Não tinha amigas. As conversas de suas colegas, marido-filhos-casa, não a interessavam. Seu único divertimento era o bingo da igreja. Seu coração batia acelerado em cada bolinha sorteada. Na festa da Páscoa, o N30 completou sua cartela – taquicardia por mais de quinze minutos. O prêmio? Uma passagem para Nova Iorque. Para duas pessoas.

Com a promessa da viagem, a velha tia solteirona perdeu cinco horas de cuidado. Maria não largava seu mais novo amigo: o computador. Ela só queria saber de teclar com João. João? Sim, com o João – o responsável da agência de turismo pelo prêmio.

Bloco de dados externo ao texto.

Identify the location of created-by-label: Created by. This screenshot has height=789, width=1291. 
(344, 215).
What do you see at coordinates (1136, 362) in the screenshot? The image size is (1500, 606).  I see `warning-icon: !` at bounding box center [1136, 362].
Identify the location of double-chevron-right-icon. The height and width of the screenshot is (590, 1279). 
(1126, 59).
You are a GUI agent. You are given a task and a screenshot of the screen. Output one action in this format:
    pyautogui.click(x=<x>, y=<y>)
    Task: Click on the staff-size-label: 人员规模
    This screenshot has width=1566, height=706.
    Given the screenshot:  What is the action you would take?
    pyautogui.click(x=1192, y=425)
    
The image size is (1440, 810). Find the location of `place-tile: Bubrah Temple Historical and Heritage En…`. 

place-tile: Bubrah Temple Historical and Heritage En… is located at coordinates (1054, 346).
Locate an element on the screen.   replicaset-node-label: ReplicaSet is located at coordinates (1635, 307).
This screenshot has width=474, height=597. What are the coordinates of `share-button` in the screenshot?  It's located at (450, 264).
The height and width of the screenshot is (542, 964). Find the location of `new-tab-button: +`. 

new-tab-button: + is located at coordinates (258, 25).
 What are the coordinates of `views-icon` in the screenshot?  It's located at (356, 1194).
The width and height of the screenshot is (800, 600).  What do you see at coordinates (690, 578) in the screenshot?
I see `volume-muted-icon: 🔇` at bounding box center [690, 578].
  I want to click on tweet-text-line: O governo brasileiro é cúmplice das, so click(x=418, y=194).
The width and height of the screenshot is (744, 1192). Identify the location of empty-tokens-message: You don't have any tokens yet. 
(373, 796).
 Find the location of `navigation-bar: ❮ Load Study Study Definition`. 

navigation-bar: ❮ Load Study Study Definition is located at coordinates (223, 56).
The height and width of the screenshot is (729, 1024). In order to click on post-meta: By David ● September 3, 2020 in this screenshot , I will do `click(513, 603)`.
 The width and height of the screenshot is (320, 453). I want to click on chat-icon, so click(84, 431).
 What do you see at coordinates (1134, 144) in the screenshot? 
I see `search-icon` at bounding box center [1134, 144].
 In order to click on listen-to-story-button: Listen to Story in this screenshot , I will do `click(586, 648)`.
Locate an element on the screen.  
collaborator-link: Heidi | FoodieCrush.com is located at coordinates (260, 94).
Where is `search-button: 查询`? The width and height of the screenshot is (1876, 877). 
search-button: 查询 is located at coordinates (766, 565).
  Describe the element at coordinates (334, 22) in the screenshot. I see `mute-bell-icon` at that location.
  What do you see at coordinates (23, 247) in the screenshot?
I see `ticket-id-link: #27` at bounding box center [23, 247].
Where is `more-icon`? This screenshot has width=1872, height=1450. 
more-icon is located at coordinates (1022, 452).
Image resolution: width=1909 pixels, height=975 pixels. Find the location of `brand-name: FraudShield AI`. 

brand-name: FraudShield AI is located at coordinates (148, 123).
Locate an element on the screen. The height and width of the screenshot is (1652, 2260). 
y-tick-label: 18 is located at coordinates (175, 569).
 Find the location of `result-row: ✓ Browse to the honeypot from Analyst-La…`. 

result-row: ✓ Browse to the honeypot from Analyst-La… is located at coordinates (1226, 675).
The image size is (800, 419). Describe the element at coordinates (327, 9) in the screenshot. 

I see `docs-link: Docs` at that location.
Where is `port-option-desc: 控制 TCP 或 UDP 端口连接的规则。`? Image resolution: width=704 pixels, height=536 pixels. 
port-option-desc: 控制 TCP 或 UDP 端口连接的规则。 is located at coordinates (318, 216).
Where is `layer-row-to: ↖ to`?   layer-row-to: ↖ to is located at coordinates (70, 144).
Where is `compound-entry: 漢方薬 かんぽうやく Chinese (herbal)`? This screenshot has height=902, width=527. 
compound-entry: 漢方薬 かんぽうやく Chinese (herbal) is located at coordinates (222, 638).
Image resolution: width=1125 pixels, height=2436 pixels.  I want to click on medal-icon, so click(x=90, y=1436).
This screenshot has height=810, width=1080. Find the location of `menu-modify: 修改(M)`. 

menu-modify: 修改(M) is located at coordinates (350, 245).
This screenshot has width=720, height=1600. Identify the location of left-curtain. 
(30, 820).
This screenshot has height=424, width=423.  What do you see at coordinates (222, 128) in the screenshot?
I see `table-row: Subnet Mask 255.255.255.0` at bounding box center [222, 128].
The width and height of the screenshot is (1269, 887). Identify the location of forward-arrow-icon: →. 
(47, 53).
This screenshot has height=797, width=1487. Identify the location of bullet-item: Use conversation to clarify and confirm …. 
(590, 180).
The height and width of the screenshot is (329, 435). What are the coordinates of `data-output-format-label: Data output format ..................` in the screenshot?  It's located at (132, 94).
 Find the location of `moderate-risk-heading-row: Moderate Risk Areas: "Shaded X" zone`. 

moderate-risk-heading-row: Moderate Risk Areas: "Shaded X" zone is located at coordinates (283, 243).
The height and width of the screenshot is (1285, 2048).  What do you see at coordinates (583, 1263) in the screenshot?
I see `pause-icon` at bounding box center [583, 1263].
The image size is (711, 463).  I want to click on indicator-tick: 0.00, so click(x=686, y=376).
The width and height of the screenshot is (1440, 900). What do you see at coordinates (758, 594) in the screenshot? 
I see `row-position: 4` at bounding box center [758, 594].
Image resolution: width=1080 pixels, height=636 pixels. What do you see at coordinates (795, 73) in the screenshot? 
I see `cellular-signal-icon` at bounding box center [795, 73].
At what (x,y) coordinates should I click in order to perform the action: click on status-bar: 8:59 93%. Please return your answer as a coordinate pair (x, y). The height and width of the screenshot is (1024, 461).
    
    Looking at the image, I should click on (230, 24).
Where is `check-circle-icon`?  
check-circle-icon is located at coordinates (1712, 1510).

João era ótimo. Sabia tudo sobre os Estados Unidos. Conhecia Manhattan como a palma de sua mão. Montou um roteiro de celebridade: Times Square, Central Park, Empire State Building, Central Station, Metropolitan Museum. Restaurantes elegantes. Musicais da Broadway. Maria começou a acreditar que até encontraria Frank Sinatra na cidade que nunca dorme. Rapidamente, as mensagens escritas se transformaram em ligações. João, com uma boa lábia, vocabulário generoso e bom senso de humor, fazia com que cada conversa fosse o acontecimento do dia de Maria. Seu coração não batia mais pelas bolinhas do bingo. O trim-trim do telefone é que a fazia suar frio. João seria o seu melhor acompanhante. Mesmo não o conhecendo e morrendo de medo de encontros de Internet, Maria queria arriscar. Era sua chance de mudar de vida. Ter uma vida sua. Sem a velha tia solteirona…

No dia da viagem, combinaram de se encontrar embaixo do relógio principal do aeroporto às 20h.

Como num filme, João e Maria se encontraram sem um segundo de atraso. Diferente das comédias românticas de Hollywood, não houve aquela corrida, em câmera lenta, onde o casal se abraça e tudo acaba num lindo beijo de amor. Nada. Nem beijo, nem abraço. Maria sabia que não era uma Angelina Jolie, mas esperava por um Brad Pitt. João, definitivamente, estava longe de ser um Brad Pitt. Nem com um sorriso amarelo conseguiu esconder sua decepção. João, constrangido, deu meia volta e foi se embora. Saiu de cena com sua bengala, os poucos fios grisalhos que lhe restavam na cabeça e a sua dignidade.

Maria embarcou sozinha e sozinha conheceu toda Nova Iorque. As dicas e histórias de cada lugar, contadas por João, não lhe saiam da memória. Não conseguia parar de pensar nele…

Sem dó nem piedade, na volta para casa, a velha tia solteirona lascou:

– E que tal o João?

– Foi um ótimo acompanhante. Imaginário.